**WHAT IS BEING ASKED**
Locate each line in the source data that contains the string "label", and copy those lines out.

(Source data)
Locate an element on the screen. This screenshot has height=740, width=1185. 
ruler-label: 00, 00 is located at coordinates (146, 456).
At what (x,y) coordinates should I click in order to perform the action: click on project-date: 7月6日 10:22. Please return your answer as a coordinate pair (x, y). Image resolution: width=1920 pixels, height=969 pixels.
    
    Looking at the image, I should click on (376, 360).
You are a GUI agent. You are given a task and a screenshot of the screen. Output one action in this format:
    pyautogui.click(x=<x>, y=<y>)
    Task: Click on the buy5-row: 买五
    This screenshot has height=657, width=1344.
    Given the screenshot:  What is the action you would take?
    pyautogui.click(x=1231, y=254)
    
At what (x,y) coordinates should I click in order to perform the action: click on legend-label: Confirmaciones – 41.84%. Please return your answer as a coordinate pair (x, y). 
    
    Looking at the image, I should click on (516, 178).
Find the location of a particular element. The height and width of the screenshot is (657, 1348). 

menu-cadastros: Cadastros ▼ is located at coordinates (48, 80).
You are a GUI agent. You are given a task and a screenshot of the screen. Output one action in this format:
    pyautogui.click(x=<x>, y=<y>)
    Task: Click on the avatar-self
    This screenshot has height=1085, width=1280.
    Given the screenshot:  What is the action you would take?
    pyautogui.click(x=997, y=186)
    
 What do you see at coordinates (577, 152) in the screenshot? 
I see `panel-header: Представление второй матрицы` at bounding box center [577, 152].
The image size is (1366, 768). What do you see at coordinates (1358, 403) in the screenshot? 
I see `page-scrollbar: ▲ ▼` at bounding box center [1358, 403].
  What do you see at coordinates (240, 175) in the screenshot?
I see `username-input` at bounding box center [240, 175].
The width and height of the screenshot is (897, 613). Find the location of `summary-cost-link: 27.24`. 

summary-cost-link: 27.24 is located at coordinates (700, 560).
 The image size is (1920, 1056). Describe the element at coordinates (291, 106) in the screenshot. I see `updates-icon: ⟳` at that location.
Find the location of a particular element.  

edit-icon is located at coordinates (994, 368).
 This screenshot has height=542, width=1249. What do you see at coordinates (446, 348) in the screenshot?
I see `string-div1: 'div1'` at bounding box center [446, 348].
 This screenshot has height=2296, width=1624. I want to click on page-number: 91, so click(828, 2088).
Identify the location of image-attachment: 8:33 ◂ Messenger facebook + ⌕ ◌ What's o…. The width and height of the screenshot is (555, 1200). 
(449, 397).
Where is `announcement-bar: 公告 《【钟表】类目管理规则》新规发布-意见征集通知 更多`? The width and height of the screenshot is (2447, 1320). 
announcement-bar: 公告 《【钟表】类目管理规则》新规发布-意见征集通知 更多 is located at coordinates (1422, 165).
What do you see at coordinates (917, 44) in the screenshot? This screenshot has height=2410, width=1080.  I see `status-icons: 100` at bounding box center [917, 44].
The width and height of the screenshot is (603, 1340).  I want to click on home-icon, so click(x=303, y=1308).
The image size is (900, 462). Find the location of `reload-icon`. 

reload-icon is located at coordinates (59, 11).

**RESULT FOR THIS EXERCISE**
ruler-label: 00, 00 is located at coordinates (146, 456).
At what (x,y) coordinates should I click in order to perform the action: click on legend-label: Confirmaciones – 41.84%. Please return your answer as a coordinate pair (x, y). 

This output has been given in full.